Return the material from the line containing "has width=1280, height=720." through the last line of the material, copying every line without change.

START DATA IN THIS EXERCISE

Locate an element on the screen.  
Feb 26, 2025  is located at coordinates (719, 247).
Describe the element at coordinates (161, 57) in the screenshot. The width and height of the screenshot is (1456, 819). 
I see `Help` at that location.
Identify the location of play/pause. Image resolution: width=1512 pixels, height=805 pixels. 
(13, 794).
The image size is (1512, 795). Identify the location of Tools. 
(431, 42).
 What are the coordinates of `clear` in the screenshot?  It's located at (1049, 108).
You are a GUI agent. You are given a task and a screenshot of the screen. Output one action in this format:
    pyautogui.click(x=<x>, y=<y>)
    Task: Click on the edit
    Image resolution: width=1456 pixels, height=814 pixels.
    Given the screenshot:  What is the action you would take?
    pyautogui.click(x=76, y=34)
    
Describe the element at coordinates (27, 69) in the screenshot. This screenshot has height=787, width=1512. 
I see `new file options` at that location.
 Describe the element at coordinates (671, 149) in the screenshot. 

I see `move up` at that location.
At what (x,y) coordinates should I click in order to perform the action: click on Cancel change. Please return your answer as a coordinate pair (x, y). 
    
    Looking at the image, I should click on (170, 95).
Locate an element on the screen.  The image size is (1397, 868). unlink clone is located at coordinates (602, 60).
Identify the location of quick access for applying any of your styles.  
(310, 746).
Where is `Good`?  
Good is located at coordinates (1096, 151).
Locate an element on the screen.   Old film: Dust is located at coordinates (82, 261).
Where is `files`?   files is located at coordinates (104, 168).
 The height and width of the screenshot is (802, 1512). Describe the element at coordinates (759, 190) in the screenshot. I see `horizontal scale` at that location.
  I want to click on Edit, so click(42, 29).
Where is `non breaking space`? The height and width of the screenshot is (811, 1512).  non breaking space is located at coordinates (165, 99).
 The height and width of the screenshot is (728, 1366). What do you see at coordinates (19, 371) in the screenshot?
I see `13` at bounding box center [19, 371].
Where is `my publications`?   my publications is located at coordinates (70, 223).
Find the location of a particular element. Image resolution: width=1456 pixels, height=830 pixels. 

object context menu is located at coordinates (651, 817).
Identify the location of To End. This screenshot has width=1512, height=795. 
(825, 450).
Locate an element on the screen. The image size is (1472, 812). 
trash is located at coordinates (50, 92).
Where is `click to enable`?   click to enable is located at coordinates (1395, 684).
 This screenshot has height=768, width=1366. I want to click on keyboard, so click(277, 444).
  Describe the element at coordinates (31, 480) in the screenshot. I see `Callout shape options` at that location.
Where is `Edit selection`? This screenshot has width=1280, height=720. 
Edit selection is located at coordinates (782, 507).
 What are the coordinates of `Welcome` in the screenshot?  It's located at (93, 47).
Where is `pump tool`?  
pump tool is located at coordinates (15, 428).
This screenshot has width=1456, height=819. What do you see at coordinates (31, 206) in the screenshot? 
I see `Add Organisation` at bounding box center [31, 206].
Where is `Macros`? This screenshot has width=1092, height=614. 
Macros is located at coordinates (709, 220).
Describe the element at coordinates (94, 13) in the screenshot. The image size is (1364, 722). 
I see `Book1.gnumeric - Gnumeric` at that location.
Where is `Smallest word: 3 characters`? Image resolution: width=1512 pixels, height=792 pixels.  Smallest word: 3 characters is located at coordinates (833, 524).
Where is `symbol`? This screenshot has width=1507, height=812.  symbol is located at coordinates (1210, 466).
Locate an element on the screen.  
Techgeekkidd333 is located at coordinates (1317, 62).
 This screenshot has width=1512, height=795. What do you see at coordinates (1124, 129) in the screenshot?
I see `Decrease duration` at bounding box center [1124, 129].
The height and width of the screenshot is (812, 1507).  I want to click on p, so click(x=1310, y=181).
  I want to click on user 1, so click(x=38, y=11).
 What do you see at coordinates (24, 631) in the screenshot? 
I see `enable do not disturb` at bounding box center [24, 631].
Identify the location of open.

END DATA IN THIS EXERCISE

SOLVED EXERCISE
Where is `Edit selection`? This screenshot has width=1280, height=720. 
Edit selection is located at coordinates (782, 507).
 What are the coordinates of `Welcome` in the screenshot?  It's located at (93, 47).
Where is `pump tool`?  
pump tool is located at coordinates (15, 428).
This screenshot has width=1456, height=819. What do you see at coordinates (31, 206) in the screenshot? 
I see `Add Organisation` at bounding box center [31, 206].
Where is `Macros`? This screenshot has width=1092, height=614. 
Macros is located at coordinates (709, 220).
Describe the element at coordinates (94, 13) in the screenshot. The image size is (1364, 722). 
I see `Book1.gnumeric - Gnumeric` at that location.
Where is `Smallest word: 3 characters`? Image resolution: width=1512 pixels, height=792 pixels.  Smallest word: 3 characters is located at coordinates (833, 524).
Where is `symbol`? This screenshot has width=1507, height=812.  symbol is located at coordinates (1210, 466).
Locate an element on the screen.  
Techgeekkidd333 is located at coordinates (1317, 62).
 This screenshot has width=1512, height=795. What do you see at coordinates (1124, 129) in the screenshot?
I see `Decrease duration` at bounding box center [1124, 129].
The height and width of the screenshot is (812, 1507).  I want to click on p, so click(x=1310, y=181).
  I want to click on user 1, so click(x=38, y=11).
 What do you see at coordinates (24, 631) in the screenshot? 
I see `enable do not disturb` at bounding box center [24, 631].
Identify the location of open.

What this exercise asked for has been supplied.